TASK TO COMPLETE:
The answer should consist of each line from the data below that includes "redo".

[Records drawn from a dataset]

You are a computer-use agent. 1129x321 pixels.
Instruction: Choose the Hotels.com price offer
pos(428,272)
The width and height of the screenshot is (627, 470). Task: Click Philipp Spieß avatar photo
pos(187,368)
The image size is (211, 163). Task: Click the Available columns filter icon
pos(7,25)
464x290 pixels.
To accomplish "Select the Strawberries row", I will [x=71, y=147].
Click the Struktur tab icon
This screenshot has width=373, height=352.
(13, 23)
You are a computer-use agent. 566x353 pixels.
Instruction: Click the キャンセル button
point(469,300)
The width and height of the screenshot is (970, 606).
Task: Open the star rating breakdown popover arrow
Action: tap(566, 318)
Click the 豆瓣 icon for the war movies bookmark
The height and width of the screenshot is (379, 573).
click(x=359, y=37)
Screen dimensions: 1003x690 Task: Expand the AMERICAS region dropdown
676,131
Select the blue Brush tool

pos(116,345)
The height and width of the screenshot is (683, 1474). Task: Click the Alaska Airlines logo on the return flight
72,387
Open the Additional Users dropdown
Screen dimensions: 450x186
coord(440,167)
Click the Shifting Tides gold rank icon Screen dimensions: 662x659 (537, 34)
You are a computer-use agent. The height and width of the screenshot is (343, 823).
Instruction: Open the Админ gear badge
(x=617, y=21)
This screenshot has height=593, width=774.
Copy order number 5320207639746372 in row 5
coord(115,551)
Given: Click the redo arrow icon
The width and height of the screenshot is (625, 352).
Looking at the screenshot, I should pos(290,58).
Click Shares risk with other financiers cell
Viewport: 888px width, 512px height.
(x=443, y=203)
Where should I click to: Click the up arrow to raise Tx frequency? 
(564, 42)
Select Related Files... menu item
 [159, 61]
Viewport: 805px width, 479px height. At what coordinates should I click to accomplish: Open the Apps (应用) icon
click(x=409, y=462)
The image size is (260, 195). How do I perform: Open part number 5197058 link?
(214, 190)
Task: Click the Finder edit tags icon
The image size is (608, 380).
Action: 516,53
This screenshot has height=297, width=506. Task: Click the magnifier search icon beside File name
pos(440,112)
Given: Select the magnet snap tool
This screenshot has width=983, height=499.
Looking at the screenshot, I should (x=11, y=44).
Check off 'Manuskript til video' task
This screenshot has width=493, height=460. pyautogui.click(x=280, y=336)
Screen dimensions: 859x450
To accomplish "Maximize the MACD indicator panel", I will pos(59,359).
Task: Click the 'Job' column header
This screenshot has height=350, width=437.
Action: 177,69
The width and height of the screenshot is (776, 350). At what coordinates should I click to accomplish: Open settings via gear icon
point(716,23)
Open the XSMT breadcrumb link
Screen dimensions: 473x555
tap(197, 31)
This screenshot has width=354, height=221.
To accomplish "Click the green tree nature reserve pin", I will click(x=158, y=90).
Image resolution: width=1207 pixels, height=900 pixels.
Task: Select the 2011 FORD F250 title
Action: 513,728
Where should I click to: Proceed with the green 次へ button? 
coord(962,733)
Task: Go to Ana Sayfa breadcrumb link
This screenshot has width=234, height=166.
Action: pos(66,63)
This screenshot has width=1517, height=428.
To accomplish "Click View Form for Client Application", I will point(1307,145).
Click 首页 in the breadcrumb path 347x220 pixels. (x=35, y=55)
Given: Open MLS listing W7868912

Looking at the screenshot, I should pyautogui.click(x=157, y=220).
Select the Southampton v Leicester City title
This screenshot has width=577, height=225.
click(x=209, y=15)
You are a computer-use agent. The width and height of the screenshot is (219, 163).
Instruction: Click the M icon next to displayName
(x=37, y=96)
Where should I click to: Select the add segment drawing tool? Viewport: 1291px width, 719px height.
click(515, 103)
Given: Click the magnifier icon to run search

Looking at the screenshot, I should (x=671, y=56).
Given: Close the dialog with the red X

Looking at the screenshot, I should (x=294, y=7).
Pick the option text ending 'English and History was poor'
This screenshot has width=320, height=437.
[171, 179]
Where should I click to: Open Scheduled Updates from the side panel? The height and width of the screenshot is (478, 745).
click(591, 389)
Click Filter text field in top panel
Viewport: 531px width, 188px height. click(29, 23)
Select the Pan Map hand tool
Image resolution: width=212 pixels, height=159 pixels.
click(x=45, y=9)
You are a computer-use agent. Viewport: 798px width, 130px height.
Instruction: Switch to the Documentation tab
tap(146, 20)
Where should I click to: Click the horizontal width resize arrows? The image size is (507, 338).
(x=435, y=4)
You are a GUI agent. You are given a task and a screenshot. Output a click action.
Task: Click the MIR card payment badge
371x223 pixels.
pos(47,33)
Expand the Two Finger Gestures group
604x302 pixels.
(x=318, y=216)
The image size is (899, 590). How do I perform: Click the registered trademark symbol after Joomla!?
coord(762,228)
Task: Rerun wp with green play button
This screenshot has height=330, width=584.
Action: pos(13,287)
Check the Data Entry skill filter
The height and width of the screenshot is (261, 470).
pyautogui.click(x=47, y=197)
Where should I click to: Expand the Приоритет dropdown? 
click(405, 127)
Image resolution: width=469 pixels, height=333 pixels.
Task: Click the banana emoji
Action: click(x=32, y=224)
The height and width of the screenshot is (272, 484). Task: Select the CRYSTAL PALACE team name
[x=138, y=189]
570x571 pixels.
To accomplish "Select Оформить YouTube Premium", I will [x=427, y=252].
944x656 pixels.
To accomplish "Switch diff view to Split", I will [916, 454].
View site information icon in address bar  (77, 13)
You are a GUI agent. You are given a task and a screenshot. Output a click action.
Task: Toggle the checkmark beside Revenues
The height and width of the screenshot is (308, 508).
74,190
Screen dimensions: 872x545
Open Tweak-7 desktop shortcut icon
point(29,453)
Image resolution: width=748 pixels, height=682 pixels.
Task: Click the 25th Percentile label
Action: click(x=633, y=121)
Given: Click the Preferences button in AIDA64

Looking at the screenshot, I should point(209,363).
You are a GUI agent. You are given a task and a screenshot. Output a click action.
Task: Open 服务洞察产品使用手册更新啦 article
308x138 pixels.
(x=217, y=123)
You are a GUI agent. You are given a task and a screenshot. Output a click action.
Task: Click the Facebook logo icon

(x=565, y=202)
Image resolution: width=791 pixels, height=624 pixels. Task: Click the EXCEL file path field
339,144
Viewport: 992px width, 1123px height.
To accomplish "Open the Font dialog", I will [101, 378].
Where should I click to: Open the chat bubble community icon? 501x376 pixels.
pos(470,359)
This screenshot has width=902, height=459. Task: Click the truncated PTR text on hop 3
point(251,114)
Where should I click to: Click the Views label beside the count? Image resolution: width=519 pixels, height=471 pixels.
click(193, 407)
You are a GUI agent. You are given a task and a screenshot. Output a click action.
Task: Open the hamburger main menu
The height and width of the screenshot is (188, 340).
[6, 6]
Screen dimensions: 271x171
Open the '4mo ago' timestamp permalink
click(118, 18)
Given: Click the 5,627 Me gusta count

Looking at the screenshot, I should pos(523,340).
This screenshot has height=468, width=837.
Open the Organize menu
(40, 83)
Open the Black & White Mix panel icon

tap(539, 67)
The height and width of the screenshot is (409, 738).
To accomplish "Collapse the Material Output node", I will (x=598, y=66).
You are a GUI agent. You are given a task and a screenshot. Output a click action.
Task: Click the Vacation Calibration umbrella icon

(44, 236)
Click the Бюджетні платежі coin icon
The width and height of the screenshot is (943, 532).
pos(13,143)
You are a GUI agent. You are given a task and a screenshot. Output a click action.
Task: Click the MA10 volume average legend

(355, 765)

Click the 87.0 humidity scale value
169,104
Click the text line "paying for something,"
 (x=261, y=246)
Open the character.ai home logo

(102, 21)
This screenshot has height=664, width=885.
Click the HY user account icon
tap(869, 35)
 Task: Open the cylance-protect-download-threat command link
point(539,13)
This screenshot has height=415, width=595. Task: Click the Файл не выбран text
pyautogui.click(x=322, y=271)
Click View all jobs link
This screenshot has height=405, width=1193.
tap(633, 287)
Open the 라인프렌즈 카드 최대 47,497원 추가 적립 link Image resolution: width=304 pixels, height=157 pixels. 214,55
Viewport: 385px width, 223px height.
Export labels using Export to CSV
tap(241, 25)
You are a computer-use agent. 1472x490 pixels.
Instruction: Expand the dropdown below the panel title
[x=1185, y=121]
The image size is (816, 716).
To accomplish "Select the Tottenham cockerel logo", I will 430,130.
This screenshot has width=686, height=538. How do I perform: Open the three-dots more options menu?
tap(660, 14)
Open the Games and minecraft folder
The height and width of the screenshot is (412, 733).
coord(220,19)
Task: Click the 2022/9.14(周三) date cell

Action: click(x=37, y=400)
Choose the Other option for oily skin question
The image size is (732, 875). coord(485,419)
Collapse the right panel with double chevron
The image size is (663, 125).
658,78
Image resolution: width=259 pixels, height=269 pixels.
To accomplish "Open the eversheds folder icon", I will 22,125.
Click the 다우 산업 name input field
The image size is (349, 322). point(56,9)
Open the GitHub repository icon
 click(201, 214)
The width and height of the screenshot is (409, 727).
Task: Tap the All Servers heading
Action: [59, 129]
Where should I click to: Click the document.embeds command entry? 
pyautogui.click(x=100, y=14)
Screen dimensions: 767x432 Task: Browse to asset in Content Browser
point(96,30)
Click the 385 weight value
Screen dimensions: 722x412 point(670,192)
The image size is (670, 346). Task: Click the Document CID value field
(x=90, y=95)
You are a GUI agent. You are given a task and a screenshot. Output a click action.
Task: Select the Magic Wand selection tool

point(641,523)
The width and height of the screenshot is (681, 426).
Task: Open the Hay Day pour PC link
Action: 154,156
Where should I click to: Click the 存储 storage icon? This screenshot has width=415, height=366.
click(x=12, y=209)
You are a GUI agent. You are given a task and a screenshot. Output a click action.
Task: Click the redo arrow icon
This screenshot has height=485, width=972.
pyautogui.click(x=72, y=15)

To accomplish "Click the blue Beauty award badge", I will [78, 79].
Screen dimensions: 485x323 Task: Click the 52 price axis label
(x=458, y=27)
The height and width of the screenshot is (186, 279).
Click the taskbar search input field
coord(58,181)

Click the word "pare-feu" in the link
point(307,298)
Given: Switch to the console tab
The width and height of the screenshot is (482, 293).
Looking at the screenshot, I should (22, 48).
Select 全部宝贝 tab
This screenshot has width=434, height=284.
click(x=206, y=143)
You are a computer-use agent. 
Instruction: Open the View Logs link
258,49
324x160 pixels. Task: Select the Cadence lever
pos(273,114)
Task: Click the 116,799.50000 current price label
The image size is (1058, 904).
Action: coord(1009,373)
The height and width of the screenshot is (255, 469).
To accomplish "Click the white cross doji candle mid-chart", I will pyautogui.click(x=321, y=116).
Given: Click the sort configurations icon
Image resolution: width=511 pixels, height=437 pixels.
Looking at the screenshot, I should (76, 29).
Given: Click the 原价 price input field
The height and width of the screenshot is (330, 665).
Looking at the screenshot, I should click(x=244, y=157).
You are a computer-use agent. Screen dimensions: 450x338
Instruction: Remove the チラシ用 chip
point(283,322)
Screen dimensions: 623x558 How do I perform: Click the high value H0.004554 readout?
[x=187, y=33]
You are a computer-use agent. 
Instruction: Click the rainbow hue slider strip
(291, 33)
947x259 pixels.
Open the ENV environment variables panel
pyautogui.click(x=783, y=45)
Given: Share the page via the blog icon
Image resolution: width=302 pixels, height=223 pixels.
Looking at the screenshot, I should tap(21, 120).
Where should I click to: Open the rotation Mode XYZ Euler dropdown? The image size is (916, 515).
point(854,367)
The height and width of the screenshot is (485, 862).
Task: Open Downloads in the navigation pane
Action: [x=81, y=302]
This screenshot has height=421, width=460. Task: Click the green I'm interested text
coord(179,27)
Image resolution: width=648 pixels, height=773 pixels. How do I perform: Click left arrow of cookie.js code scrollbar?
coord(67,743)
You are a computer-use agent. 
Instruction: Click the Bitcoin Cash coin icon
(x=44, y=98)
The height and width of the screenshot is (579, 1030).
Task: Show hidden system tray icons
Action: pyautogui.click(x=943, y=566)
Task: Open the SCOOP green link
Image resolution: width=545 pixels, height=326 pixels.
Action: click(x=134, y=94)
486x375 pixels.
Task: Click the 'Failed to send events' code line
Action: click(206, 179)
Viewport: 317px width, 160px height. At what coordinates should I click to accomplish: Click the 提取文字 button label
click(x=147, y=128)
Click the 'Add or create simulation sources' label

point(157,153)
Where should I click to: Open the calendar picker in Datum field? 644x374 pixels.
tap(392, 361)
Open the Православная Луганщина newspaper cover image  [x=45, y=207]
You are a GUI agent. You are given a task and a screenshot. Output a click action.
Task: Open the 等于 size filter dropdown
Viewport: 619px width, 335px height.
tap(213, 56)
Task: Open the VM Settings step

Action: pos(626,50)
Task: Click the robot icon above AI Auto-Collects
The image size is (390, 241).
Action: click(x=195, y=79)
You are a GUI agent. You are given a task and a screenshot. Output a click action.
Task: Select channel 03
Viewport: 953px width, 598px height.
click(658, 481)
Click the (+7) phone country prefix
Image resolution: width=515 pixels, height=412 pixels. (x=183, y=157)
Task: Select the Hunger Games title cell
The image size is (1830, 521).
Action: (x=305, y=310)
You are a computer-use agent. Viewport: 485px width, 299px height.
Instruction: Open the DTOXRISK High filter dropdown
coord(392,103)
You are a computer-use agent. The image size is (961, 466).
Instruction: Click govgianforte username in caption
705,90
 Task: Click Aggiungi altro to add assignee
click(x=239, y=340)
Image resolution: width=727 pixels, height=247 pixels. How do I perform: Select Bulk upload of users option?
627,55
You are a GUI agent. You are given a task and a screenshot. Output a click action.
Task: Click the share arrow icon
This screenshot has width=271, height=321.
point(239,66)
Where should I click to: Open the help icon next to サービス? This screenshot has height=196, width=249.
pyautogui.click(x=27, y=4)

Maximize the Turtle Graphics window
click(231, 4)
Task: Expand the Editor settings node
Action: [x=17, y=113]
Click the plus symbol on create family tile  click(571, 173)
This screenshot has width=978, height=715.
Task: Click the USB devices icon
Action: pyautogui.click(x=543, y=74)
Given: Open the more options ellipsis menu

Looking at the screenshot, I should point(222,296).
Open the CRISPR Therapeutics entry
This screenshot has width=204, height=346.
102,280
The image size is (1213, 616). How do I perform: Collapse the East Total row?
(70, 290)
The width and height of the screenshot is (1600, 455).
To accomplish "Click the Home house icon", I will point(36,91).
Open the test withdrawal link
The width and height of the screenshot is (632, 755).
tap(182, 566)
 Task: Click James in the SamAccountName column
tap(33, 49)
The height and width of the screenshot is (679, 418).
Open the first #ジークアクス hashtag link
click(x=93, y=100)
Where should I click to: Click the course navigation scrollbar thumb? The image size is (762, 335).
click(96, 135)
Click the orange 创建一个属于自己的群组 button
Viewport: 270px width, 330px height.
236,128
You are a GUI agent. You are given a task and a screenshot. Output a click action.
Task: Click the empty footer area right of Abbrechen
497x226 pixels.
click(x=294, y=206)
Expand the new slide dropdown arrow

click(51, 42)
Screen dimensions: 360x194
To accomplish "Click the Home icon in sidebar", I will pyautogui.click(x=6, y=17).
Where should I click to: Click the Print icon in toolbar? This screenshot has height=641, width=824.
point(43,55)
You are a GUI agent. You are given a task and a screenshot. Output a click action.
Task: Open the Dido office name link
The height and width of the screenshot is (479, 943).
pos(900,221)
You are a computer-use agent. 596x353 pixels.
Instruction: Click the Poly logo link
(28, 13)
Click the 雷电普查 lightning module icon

YOUR RESPONSE:
Given: Click the redo arrow icon
Task: Click the redo arrow icon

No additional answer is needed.